「コーチ(COACH)」の表参道店閉店情報をスクープしたのは我が「セブツー」だという。店の正面扉の刷り紙を見ると、「1月9日(月・祝)をもちまして閉店いたしました」とある。なんと1カ月以上前の話である。まあ、閉店や重要メンバーの退職をきちんと「広報」するブランドなんてこの世にはないが、それにしても『「コーチ」の表参道店』と言えば、銀座店と並ぶ超重要旗艦店であり、世のファッション業界紙というのは、よほど間抜けか広告主に忖度し過ぎということになるのだろうが、おそらくそのどちらも当たっているのではないか。
さて、「コーチ」表参道店の閉店の理由はただひとつである。赤字なのである。1円でも利益が出ていたならば、広告塔として1億円まではいかなくとも、その半分ぐらいの価値はあるからだ。

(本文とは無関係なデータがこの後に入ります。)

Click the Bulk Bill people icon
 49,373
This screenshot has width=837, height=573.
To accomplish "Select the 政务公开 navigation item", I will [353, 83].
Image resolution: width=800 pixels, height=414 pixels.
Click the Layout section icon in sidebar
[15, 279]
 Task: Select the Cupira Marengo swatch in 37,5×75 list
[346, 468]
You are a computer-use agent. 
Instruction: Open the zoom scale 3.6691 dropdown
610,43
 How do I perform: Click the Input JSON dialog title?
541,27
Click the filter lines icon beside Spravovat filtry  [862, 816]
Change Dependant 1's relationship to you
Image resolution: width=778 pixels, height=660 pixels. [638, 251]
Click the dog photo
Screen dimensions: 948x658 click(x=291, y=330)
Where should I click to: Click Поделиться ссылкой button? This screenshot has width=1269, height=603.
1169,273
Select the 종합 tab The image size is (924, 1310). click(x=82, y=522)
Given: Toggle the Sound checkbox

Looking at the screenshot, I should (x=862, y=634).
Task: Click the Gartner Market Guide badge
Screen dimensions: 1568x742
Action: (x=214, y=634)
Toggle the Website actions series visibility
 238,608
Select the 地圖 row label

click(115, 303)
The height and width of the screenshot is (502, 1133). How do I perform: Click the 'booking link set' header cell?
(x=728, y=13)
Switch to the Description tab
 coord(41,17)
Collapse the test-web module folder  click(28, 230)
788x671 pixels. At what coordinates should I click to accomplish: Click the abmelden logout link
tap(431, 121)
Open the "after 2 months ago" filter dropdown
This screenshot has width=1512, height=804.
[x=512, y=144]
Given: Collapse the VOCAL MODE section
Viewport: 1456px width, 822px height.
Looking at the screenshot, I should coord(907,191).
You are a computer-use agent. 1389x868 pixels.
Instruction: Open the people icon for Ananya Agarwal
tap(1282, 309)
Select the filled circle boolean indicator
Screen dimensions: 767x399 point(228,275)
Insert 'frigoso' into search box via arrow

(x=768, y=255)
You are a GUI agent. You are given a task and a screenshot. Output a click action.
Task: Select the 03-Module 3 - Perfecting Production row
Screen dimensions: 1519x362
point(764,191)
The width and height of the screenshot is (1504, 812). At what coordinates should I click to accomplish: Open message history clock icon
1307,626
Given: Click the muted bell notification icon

同店は2013年3月に完成した「オーク表参道(oak omotesando)」のテナントとして1階および2階の463平方メートルの2フロア構成で出店していた。ちょうど10年前だ。おそらく10年契約だったのではないだろうか。463平方メートル≒140坪、仮に月坪家賃が15万円だとすると1カ月の家賃は15万円×140=2100万円。12カ月で2億5200万円。売り上げに占める適正家賃比率は30%か。まあこうしたべらぼうに家賃の高い地域ではこれぐらいの高率になると思うが、だとするとこの好立地で月商7000万円いかなかったということになる。この「コーチ」店の真向かいにある「アップルストア 表参道」は年商30億円とも40億円とも言われているのを考えると、「もしかしたら、表参道というのはそんなにファッションが売れる場所ではないのか?」ということにもなる。
「コーチ」ブランドなどを傘下にもつタペストリー(「コーチ」から2017年10月31日に社名変更)の業績が急に悪化でもしているのかと思って決算を調べてみたが、さすがに2020年6月期はコロナ禍による赤字決算になっているが、2022年7月期(2021年決算から決算月を7月に変更)は:
・売上高:66億8400万ドル(8689億円、前年比+16.3%、1ドル=130円換算)
・営業利益:11億7500万ドル(約1527億円、同+21.5%)
・経常利益:10億円4700万ドル(約1361億円、同+16.7%)
・当期純利益:8億5600万ドル(約1112億円、同+2.6%)
まあ問題ないリカバリーを果たして、すでに2019年6月決算を大きく上回る水準になっている。ちなみにエリア別売り上げで、日本は米国、中国に次いで世界第3位で12.2%(2020年6月期)のシェアになっている。日本では1000億円近い売り上げということになって「ルイ・ヴィトン(LOUIS VUITTON)」「グッチ(GUCCI)」「エルメス(HERMES))」「シャネル(CHANEL)」に並ぶビッグブランドになっているというポジショニングは従来とあまり変わってはいないようだ。ちなみにタペストリー社のブランド別売上高は、「コーチ(COACH)」が71.2%、「ケイト・スペード ニューヨーク(kate spade new york」が23.2%、「スチュアート・ワイツマン(Stuart Weitzman)」が5.8%だ。
本国側の業績に問題がないとなると、今回のコーチ表参道店の閉店は、高額家賃を支払っても黒字化ができなかったこと、そして10年契約更新にあたっての家賃の高騰(オーナーは大林不動産)に対してコーチ・ジャパン側が「ノー」を選択したということだろう。
2021年2月28日に「エルメス」表参道がオープンして、この地区に店舗をもたないビッグ・ラグジュアリーブランドがなくなったことで「表参道」の価値はさらにアップして、当然のことながら家賃も高騰。とくに表参道沿いで交差点近くなら月坪家賃20万円時代を迎えているとまで言われている。しかし、その内実は数少ない例外を除けば、黒字の店舗はごく稀れというのが実情のようだ。遂に言えばこの表参道に店を構えることができるのが真のラグジュアリーブランドだということになる。まあ「コーチ」は中国生産がメインだからラグジュアリーブランドのカテゴリーに入らないけれども。
ちょっと気になるのは、「コーチ表参道」閉店のお知らせの貼り紙だ。「今後は近隣ストアをご利用くださいますようよろしくお願い申しあげます」として、コーチ銀座の電話番号が記されているが、一番近い渋谷店を紹介しないのはなにか理由があるのだろうか。